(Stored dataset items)
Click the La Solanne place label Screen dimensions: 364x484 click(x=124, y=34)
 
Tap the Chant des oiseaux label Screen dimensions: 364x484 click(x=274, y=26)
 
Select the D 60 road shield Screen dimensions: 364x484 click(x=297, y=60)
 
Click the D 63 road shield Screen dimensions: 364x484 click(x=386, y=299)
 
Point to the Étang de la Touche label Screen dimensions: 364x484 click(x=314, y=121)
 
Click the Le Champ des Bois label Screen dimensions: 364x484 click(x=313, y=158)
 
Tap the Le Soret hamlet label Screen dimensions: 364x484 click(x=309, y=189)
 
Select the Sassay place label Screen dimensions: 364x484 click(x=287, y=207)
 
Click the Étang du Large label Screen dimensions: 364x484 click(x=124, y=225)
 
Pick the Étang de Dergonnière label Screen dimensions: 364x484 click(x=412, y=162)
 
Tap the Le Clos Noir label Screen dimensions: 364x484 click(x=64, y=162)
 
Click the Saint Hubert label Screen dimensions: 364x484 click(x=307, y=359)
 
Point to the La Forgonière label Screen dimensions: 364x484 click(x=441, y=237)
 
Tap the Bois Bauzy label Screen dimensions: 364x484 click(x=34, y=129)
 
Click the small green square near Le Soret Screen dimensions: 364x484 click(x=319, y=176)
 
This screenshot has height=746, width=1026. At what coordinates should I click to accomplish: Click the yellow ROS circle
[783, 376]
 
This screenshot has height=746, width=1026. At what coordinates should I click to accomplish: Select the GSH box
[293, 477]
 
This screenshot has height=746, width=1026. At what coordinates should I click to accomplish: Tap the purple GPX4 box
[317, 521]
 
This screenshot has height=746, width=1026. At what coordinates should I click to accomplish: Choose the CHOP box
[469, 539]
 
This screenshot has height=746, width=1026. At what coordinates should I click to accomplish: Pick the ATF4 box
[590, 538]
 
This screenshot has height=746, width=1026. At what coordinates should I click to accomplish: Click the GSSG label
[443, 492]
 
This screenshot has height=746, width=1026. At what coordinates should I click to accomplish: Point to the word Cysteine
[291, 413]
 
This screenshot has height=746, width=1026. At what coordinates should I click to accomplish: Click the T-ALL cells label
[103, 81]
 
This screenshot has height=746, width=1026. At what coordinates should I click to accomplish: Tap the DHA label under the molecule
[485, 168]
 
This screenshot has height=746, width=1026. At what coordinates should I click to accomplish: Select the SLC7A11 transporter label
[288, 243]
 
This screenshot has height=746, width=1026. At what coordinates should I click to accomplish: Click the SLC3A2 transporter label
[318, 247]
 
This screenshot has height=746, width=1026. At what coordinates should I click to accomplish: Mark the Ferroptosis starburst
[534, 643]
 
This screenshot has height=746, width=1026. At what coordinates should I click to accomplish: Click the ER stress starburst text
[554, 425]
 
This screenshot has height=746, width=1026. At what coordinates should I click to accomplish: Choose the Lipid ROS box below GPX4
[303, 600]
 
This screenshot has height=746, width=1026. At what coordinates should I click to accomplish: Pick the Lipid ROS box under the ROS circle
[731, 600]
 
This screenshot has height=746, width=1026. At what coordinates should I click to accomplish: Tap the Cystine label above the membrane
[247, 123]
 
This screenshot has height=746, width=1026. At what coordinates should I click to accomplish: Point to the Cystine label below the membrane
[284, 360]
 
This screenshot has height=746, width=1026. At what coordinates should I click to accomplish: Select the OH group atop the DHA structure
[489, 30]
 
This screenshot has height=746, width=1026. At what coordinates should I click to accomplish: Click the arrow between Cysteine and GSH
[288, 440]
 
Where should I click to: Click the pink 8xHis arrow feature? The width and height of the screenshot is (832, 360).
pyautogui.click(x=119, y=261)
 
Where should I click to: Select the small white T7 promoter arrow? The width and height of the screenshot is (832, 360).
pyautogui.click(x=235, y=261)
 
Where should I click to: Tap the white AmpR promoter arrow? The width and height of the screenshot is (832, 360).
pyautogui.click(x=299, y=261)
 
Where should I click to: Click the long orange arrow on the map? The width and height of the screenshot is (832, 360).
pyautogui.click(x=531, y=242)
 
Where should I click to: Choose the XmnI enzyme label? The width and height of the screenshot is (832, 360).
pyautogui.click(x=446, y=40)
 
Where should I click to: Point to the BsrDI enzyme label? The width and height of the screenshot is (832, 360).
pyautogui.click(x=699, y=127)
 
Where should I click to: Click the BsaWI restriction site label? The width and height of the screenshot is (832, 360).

Assignment:
Which lines in the entries above contain "Soret"? Pull each of them out.

Worked solution:
Tap the Le Soret hamlet label Screen dimensions: 364x484 click(x=309, y=189)
Click the small green square near Le Soret Screen dimensions: 364x484 click(x=319, y=176)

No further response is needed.